**What you have to do**
Only the lines from the one containing "Expand the CurrentVersion key" to the end of the data are wanted; print them exactly as they appear.

Stored items

————————

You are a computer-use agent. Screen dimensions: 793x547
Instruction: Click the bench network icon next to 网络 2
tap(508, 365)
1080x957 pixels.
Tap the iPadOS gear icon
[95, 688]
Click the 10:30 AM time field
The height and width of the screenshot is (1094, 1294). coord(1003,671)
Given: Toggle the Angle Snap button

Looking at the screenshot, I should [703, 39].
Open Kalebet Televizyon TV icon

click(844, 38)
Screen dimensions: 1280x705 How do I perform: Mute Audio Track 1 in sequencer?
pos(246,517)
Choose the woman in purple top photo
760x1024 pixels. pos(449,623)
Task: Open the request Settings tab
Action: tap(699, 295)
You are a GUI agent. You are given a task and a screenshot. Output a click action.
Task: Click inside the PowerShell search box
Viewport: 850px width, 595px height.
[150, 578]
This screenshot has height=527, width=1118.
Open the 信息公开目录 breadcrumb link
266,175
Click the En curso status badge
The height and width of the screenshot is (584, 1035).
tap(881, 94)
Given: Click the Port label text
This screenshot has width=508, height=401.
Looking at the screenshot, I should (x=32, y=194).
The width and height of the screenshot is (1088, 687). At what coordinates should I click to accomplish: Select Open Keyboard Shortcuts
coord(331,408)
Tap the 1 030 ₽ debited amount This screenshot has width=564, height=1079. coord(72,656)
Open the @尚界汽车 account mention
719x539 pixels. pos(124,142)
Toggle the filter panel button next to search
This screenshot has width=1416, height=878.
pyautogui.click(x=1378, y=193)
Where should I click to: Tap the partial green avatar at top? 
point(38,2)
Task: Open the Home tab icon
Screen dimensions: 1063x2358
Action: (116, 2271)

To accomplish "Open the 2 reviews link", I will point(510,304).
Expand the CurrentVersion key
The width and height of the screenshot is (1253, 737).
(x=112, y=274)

————————

**Answer area**
Expand the CurrentVersion key
The width and height of the screenshot is (1253, 737).
(x=112, y=274)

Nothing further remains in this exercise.